Many times, in my career, I have been asked to consult to co- therapy pairs. I have not all been surprised to find it that this compares very closely with couple’s therapy. The problems, although they come wrapped in different packages, are quite similar. The pair involved has not been able to acknowledge, let alone resolve, the power differential that exists between them. To say that”we are both the same,” is a copout. This can never be true. One person in the pair may have higher academic degrees, may have more initials after his or her name, may be more charismatic or may have more time in the organization. The nature of the power differential imbalance is immaterial, but it must be acknowledged by the two people involved in order for them to work smoothly together.
The pair has the opportunity to model collegial support and respect by their interaction for the group participants. It is not too strong a statement to say that their interaction must be seamless. They must practice picking up on each other’s comments in a non-competitive manner.
If Bob and Alice are running the group together, Alice says,” picking up on a comment of Bob’s.
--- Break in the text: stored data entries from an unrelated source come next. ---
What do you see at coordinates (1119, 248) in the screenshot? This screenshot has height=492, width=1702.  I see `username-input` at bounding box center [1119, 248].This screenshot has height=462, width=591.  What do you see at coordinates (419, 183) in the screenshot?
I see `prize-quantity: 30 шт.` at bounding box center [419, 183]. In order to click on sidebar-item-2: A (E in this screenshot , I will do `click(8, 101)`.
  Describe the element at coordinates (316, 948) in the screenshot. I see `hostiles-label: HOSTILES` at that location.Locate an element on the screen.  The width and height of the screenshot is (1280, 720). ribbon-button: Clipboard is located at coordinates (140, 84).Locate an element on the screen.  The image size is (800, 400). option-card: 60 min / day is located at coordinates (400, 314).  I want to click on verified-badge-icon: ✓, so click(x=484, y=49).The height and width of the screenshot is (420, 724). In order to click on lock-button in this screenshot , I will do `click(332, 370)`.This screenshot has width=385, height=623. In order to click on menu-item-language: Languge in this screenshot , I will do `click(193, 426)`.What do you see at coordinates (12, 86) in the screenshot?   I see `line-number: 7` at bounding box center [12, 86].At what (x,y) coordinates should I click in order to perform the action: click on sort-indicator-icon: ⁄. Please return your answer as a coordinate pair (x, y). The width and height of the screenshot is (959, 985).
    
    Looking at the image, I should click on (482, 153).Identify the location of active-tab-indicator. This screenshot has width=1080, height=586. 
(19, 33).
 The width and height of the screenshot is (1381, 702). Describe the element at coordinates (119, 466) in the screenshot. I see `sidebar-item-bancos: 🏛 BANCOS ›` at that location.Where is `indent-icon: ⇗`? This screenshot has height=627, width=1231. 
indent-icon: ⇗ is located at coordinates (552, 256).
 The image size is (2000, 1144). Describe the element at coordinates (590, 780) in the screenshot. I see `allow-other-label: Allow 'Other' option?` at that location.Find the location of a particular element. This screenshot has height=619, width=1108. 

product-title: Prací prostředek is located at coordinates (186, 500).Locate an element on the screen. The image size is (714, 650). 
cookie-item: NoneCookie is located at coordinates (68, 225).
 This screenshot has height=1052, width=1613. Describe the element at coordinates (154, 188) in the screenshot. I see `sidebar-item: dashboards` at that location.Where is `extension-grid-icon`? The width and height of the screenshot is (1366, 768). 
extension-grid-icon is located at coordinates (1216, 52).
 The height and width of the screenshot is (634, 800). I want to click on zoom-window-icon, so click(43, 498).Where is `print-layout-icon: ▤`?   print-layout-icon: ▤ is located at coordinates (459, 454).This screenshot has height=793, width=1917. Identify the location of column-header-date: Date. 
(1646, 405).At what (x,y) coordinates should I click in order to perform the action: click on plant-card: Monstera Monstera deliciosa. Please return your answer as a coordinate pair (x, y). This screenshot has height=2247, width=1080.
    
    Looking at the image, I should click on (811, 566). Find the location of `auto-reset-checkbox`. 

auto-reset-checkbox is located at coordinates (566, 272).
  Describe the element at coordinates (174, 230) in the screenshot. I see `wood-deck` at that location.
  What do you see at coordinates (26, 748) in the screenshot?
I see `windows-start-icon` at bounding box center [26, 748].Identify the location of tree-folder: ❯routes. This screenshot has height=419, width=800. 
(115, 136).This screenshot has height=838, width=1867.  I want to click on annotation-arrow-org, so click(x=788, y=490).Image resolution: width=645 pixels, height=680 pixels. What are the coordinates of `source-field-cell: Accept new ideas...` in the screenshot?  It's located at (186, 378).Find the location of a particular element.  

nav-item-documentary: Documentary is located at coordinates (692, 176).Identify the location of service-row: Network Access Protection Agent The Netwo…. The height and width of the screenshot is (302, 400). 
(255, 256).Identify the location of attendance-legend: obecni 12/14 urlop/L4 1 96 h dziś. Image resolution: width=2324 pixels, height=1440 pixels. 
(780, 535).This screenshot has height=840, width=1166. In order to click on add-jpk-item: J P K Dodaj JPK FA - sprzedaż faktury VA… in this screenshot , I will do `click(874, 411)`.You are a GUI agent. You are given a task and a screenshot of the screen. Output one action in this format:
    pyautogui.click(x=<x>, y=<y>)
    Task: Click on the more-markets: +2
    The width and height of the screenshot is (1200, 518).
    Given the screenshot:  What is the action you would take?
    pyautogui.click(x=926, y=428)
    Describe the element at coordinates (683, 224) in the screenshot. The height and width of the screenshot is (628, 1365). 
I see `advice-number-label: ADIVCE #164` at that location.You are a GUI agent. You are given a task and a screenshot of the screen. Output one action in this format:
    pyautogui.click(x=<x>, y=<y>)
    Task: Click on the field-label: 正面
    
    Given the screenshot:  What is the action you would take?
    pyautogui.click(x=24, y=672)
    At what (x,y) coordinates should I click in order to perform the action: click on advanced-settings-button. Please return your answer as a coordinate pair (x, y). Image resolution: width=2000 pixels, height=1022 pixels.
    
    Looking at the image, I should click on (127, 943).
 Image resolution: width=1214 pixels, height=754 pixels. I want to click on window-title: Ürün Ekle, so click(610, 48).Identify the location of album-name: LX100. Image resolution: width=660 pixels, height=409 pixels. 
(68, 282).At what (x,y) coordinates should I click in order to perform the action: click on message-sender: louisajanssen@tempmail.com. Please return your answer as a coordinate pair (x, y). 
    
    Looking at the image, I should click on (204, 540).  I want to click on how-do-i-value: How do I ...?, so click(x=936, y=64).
I would like to add…………. Bob says” that comment of Alice’s helped me understand what just happened……….” this kind of collegial support and respect will provide a powerful interpersonal model for the group participants and will significantly diminish the amount of anxious gossip that the group members exchange with one another in the parking lot just after the group meeting.
I always choose a woman to be my co- therapist in a group. This creates issues that must be addressed. In terms of dysfunctional dynamics, it is all too easy to consider my co- therapist and me to be parental figures and the clients themselves the children. If not carefully anticipated, this dynamic can turn into potentially disruptive sibling rivalry based upon the scarcity model. My second wife was a psychologist herself and we did groups as a co-therapy pair for 10 years. This could have provided a rich screen of fantasy and projection on the part of the clients since my wife and I were not only working together but we were sleeping together as well. This is still another reason why a co- therapy pair must model healthy relationship behavior in front of the group participants.
Additionally, according to my group developmental model, the person who is taking the lead for the first third of the group history, steps down, and the indigenous leaders, with the active support of the co-therapist, takes over the leadership of the group in stages two and three.
I am a superb bus driver; the passengers will get to their destination safely, and they will hear an interesting rap about the journey itself. I am also a loyal and helpful bus passenger provided, of course, that I trust the bus driver. This is still another positive role model that co-therapists can offer to their groups.